In reality, the transition from VMware to OpenStack isn’t that trivial, which leads most enterprises to take a hybrid cloud approach. This means they run their OpenStack infrastructure alongside their existing VMware infrastructure with an aim to gradually transition workloads into their new OpenStack environment.
Recently, VMware announced their own VMware Integrated OpenStack, which is a VMware-supported OpenStack distribution providing tighter integration between existing VMware environments and OpenStack.
In this post I will discuss three of the options for putting OpenStack and VMware together and weigh what I believe are the pros and cons of each approach.
1. Using OpenStack with VMware Hypervisor plug-in
OpenStack Nova comes with a pluggable architecture for integrating various hypervisors. It supports both KVM, VMware as well as Hyper-V.
The first option for integrating VMware into OpenStack is through the ESXDriver for Nova.
In this option the Nova scheduler can spawn VMware ESX VM’s through an ESX enabled node (as opposed to KVM which runs directly from the Nova compute node).
Pros:
In this approach, we can potentially re-use our VMware images assets and easily import them into our OpenStack environment.
Cons:
1. Limited use of VMware features: ESXDriver cannot use many of the vSphere platform advanced capabilities, namely vMotion, high availability, and Dynamic Resource Scheduler (DRS).
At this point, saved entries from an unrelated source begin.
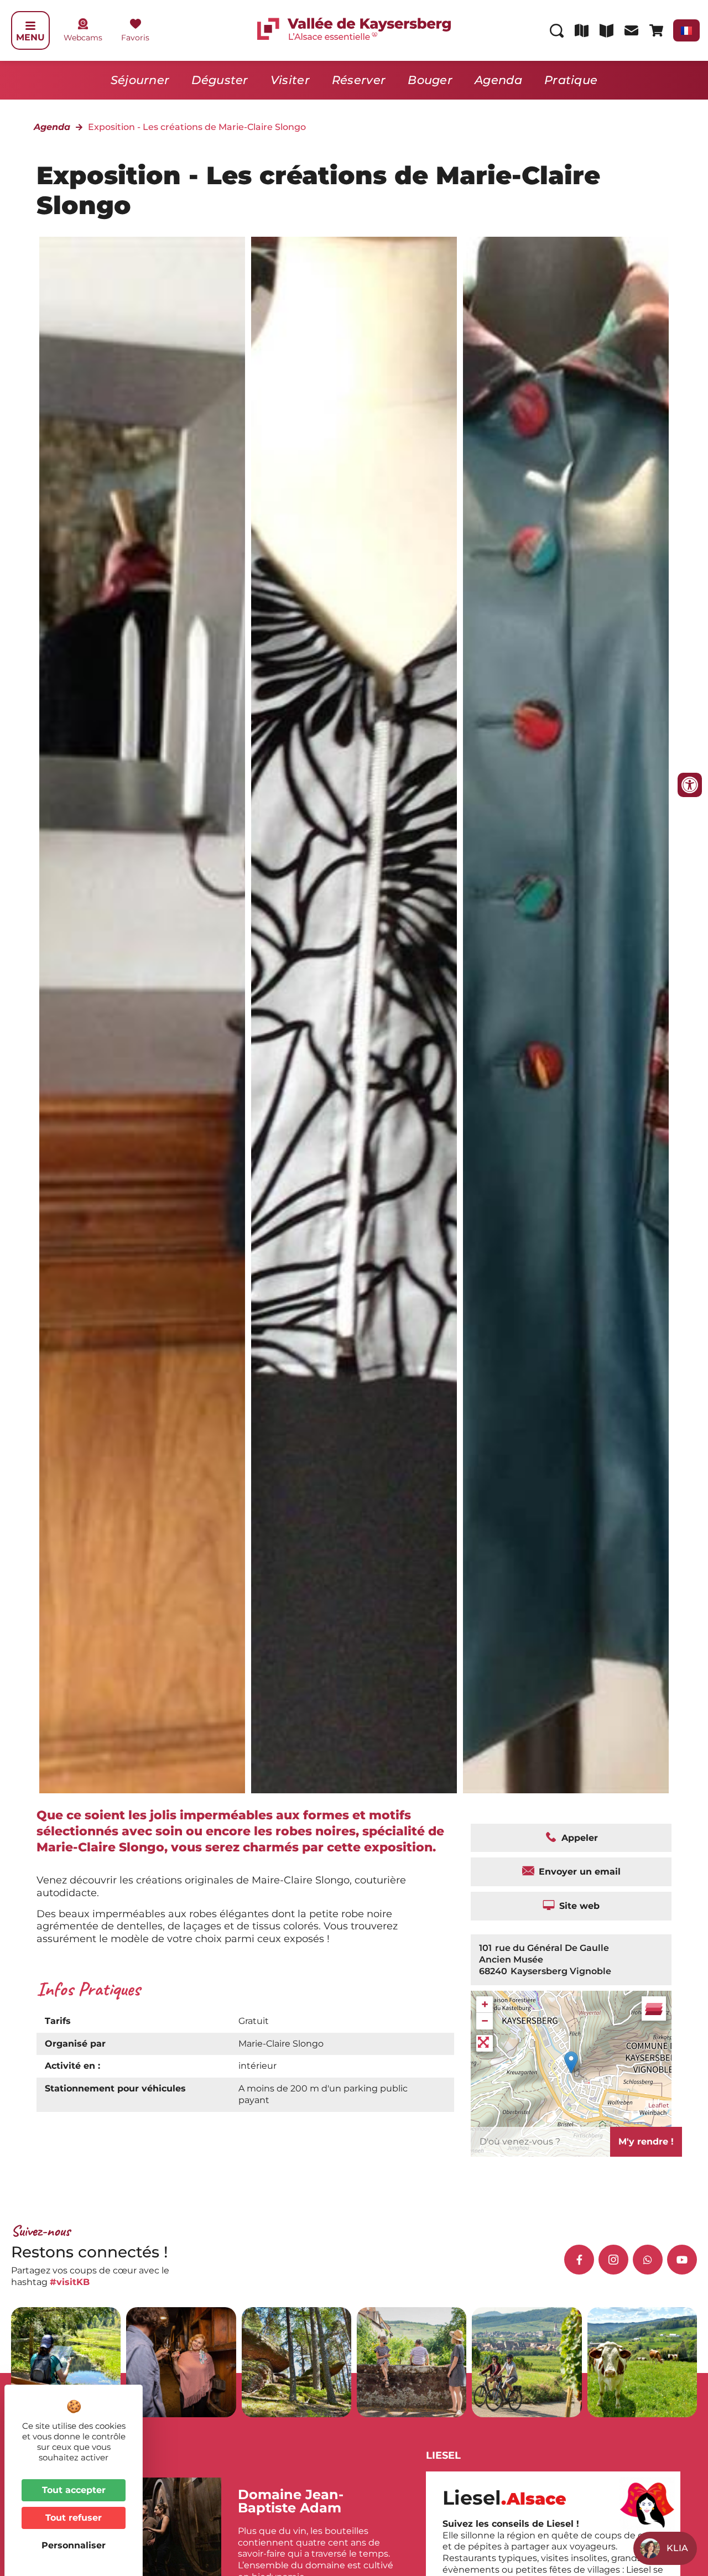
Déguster (219, 80)
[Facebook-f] (579, 2260)
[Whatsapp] (648, 2260)
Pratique (570, 80)
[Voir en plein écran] (484, 2043)
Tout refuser (73, 2517)
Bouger (430, 80)
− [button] (484, 2020)
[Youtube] (682, 2260)
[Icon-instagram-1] (613, 2260)
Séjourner (140, 80)
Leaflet (658, 2105)
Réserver (359, 80)
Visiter (290, 80)
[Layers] (654, 2008)
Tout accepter (74, 2490)
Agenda (498, 80)
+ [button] (484, 2004)
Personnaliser (73, 2545)
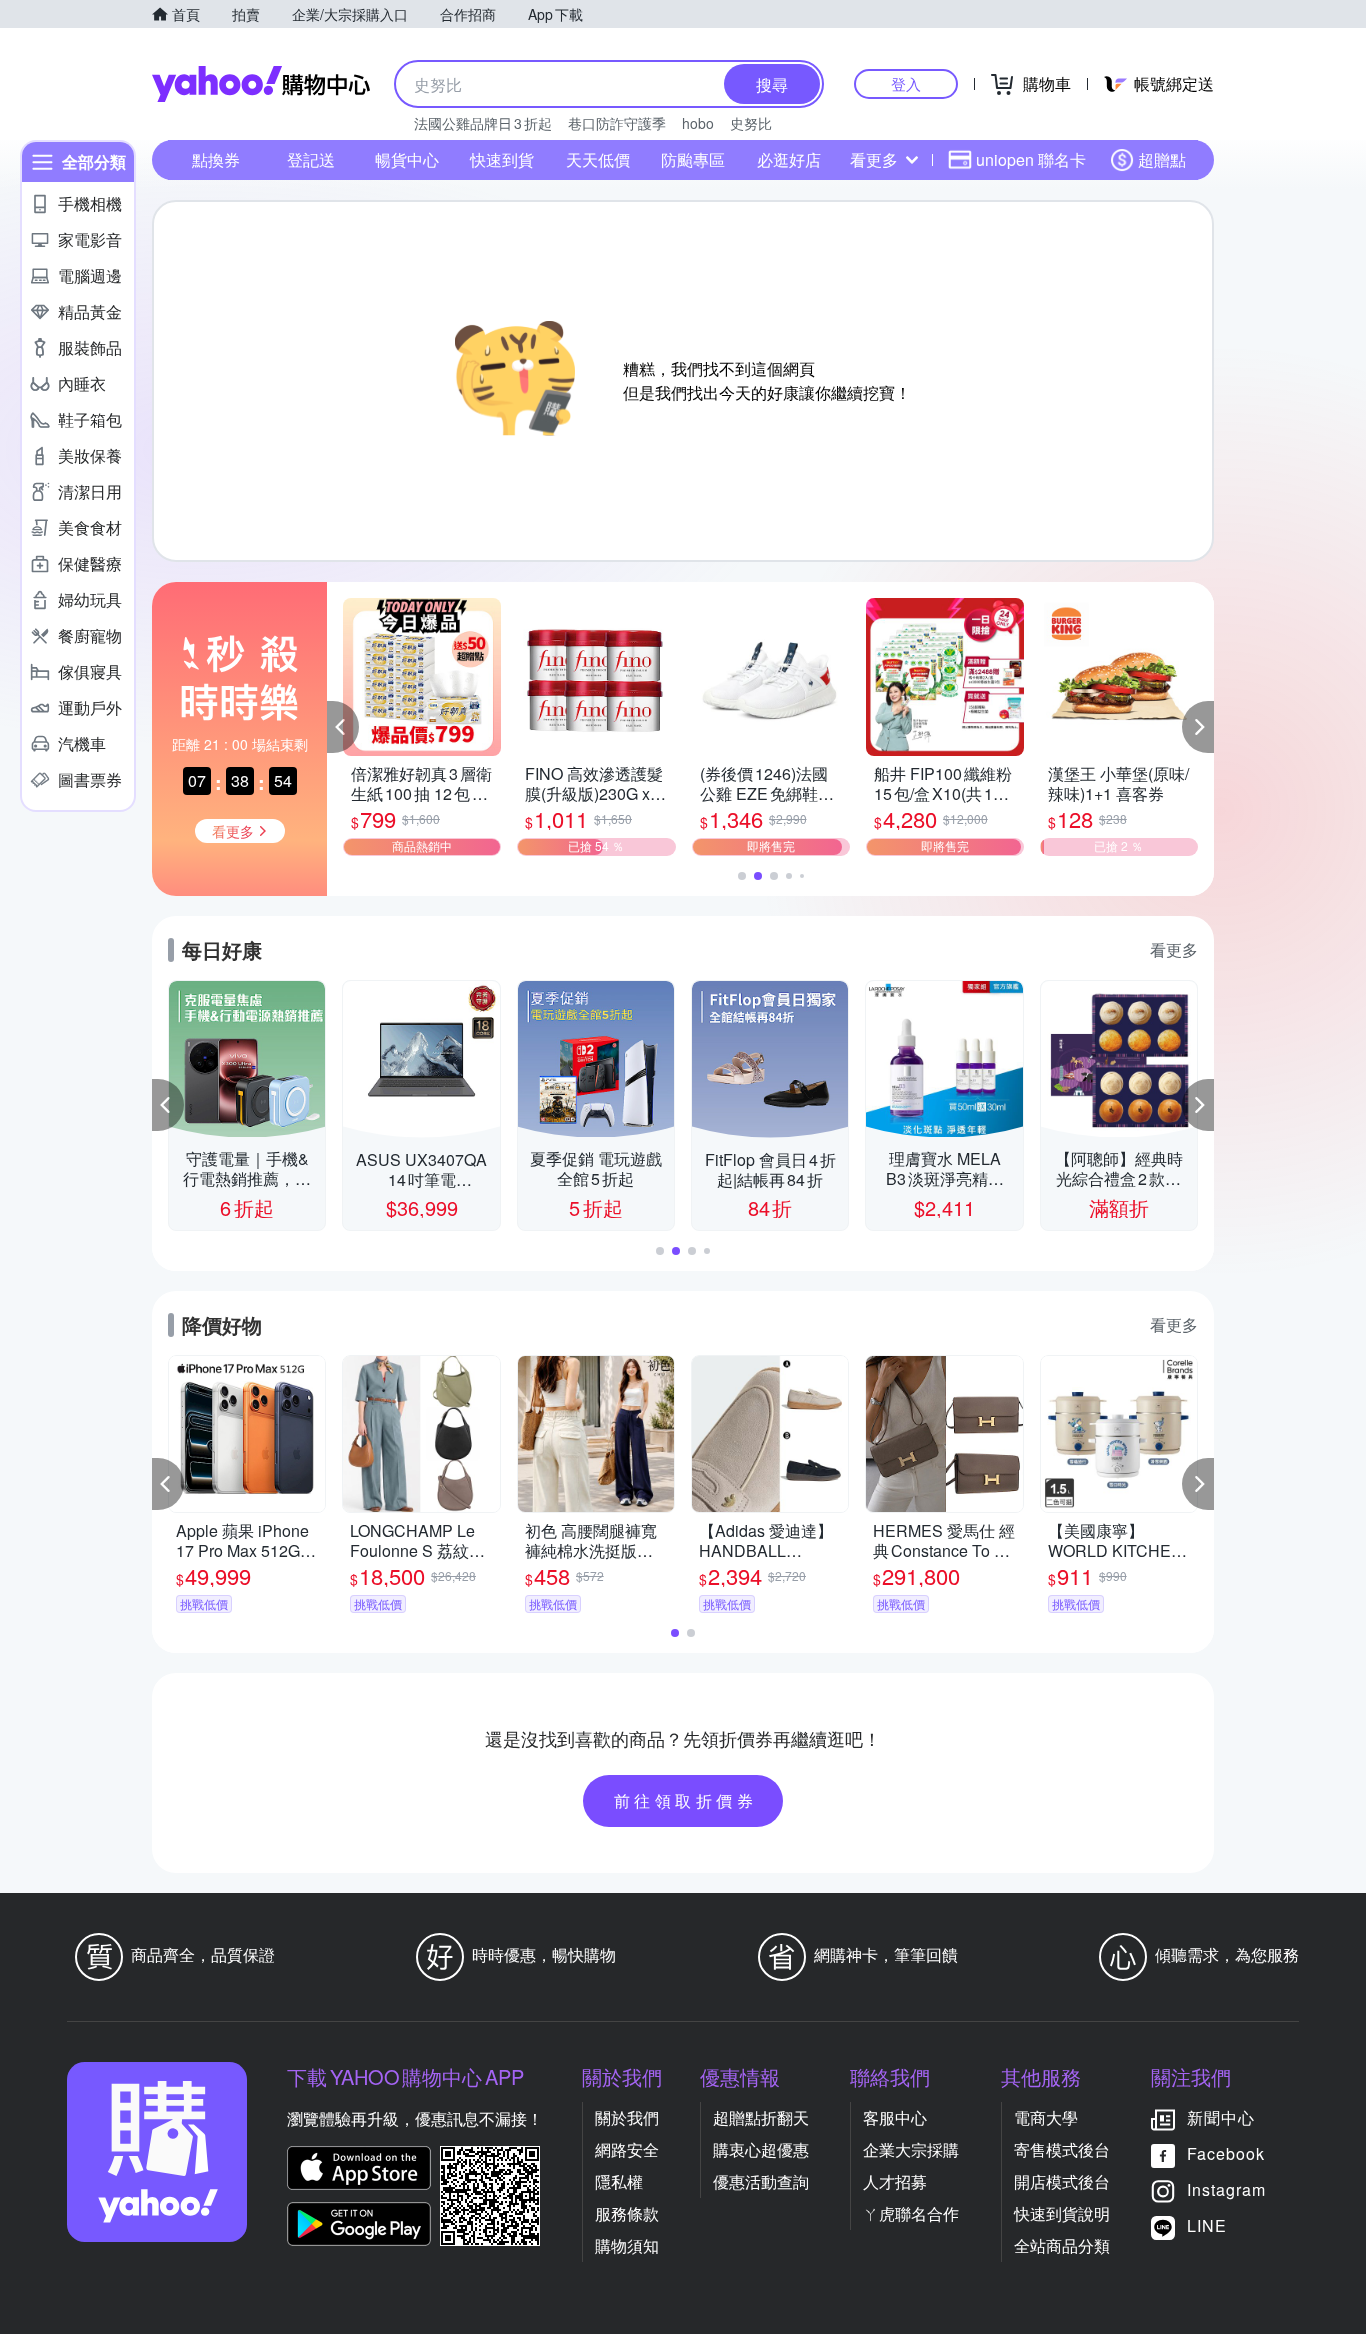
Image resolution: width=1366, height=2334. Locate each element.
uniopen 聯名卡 (1031, 159)
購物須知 (627, 2245)
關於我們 (627, 2117)
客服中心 (895, 2117)
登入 (906, 83)
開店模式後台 (1062, 2181)
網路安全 (627, 2149)
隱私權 (619, 2181)
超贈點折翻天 (761, 2117)
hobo (698, 123)
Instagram (1226, 2189)
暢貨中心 (407, 159)
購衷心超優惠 (761, 2149)
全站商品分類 (1062, 2245)
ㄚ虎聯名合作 (911, 2213)
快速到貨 (502, 159)
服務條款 (627, 2213)
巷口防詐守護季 (617, 123)
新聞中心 (1221, 2117)
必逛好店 (789, 159)
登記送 (311, 159)
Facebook (1226, 2153)
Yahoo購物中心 (261, 84)
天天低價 (598, 159)
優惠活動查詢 (761, 2181)
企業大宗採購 (911, 2149)
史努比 (751, 123)
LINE (1207, 2225)
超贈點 (1162, 159)
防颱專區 (693, 159)
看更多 (874, 159)
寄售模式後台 (1062, 2149)
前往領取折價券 (686, 1800)
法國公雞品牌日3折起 (483, 123)
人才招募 (895, 2181)
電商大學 (1046, 2117)
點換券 (216, 159)
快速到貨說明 (1062, 2213)
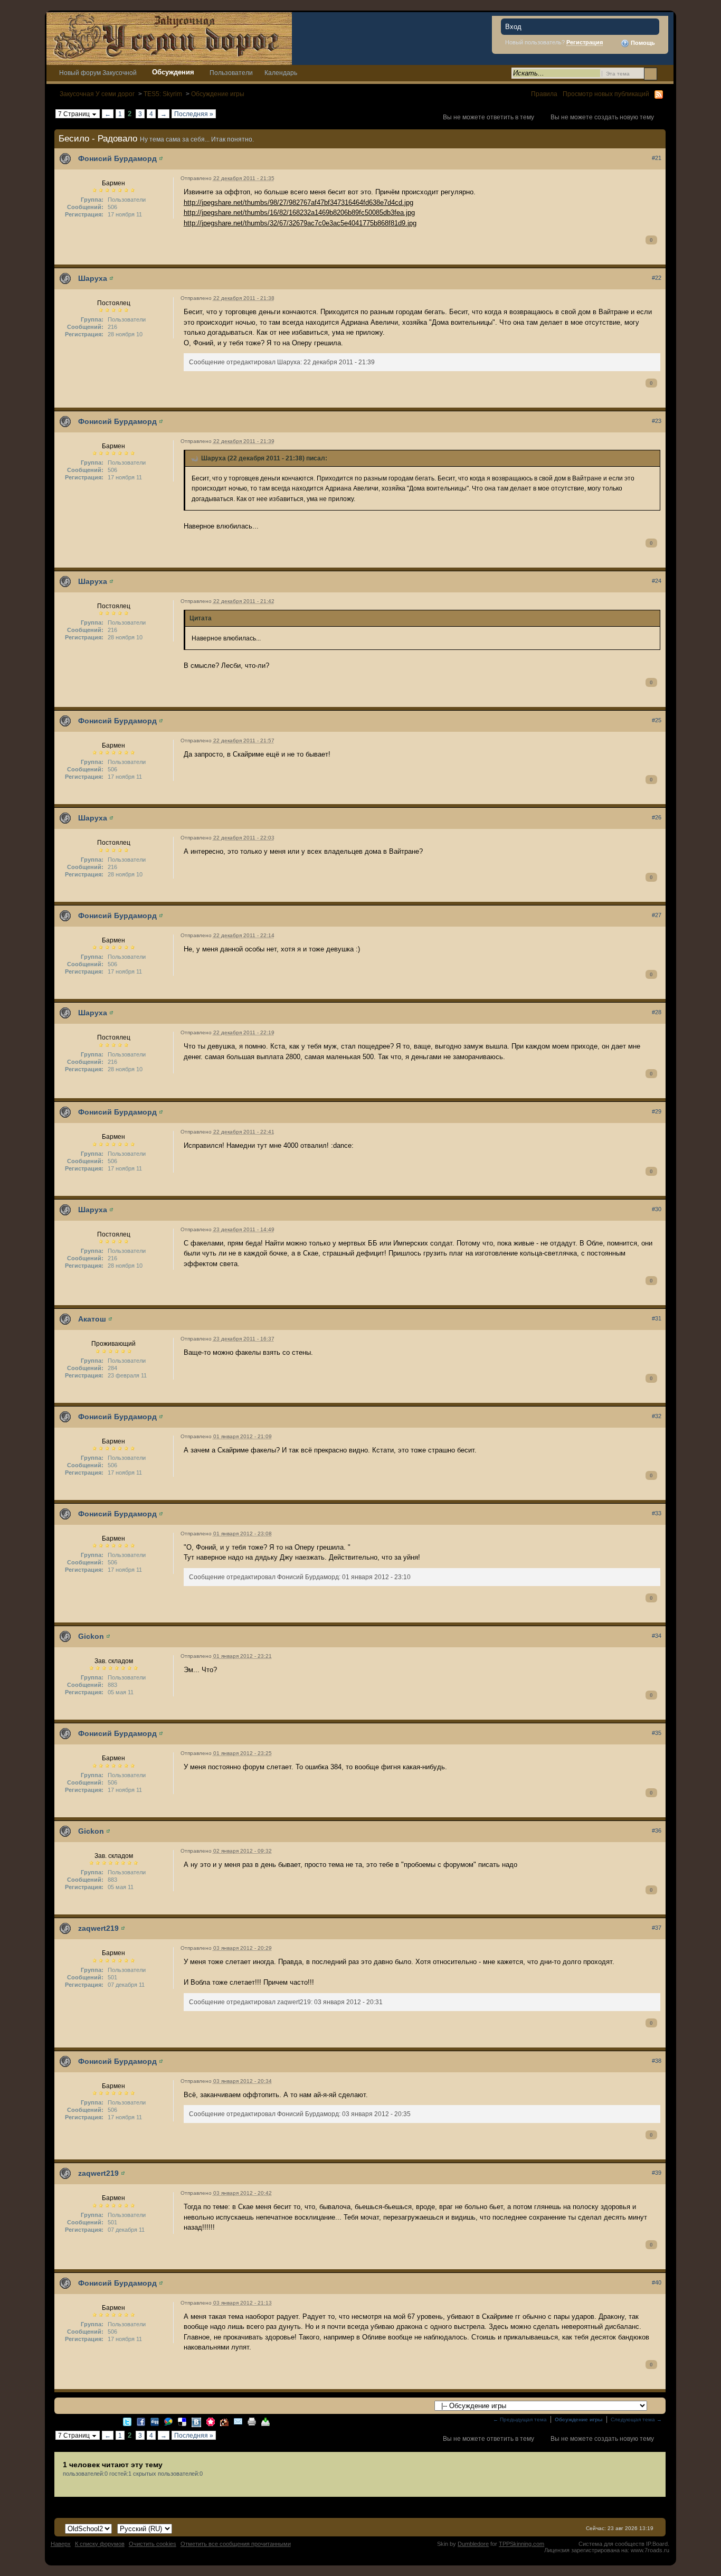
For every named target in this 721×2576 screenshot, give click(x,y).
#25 (656, 720)
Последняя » (193, 113)
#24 (656, 581)
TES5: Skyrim (163, 93)
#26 (656, 817)
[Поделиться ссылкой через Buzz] (168, 2421)
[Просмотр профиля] (161, 158)
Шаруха (92, 278)
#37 (656, 1927)
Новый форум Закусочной (98, 72)
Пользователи (231, 72)
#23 (656, 421)
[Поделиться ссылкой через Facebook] (141, 2421)
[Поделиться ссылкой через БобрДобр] (224, 2421)
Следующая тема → (636, 2419)
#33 (656, 1513)
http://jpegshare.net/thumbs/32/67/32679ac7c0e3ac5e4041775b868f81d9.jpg (300, 223)
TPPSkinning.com (521, 2544)
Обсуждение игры (217, 93)
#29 (656, 1111)
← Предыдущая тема (520, 2419)
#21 (656, 158)
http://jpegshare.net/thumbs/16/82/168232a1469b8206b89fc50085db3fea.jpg (299, 212)
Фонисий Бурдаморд (117, 158)
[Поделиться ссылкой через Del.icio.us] (182, 2421)
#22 (656, 278)
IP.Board (657, 2544)
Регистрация (584, 42)
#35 (656, 1733)
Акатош (92, 1319)
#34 (656, 1636)
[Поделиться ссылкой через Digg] (154, 2421)
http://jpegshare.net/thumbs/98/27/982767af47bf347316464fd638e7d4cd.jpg (298, 202)
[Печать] (252, 2421)
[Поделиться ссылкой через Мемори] (210, 2421)
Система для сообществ (611, 2544)
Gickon (91, 1636)
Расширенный (664, 73)
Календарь (280, 72)
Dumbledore (473, 2544)
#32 (656, 1416)
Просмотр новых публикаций (606, 93)
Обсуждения (173, 72)
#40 (656, 2282)
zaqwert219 (98, 1928)
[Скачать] (265, 2421)
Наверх (61, 2544)
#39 (656, 2172)
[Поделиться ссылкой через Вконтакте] (196, 2421)
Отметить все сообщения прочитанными (236, 2544)
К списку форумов (100, 2544)
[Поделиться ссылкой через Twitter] (127, 2421)
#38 (656, 2061)
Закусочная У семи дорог (97, 93)
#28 (656, 1012)
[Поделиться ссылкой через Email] (238, 2421)
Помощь (642, 43)
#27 (656, 915)
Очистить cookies (152, 2544)
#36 (656, 1830)
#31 (656, 1318)
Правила (544, 93)
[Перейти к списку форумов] (169, 38)
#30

2. Limited Portability: There are some features of VMware, such as vMotion, that many enterprises rely on today and would need to be turned off as we move to OpenStack. As some of the images were built with the assumption that this unique VMware features exists, it wouldn’t be possible to transition them into an OpenStack environment and expect them to work.
In summary, while this option makes sense, the cost and technical limitations make it less popular. In fact, a recent OpenStack survey report indicates a fairly small percentage of users who actually use this feature.
Using VMware vSphere with OpenStack
In this approach we utilize the compute resources using vSphere. This will allow us to take advantage of all the VMware features that come with vSphere and overcome the limitations mentioned above.
In this case, the entire vCenter ESX cluster appears as a one big hypervisor. The actual allocation of the ESX hosts is done through VMware vCenter and is not exposed to the Nova Controller, as outlined in the diagram below:
Similarly, we will plug-in the VMware Storage and Network services to allow for even more complete integration across the compute, network and storage stack as outlined in the diagram below:
You can learn more about how this integration works in the OpenStack reference guide.
Pros:
The main advantage of this approach is that it enables users of VMware to benefit from both worlds; on one hand, they can use OpenStack as an open API and on the other hand they can utilize their existing VMware infrastructure.
Cons:
The main disadvantage of this approach is that it creates a completely different OpenStack implementation, which has some serious differences in its implementation and behavior from the original open source version of OpenStack - specifically in the way the compute nodes are managed.
The Elephant in the Room:
One of the main motivations to transition to OpenStack in the first place is to cut costs.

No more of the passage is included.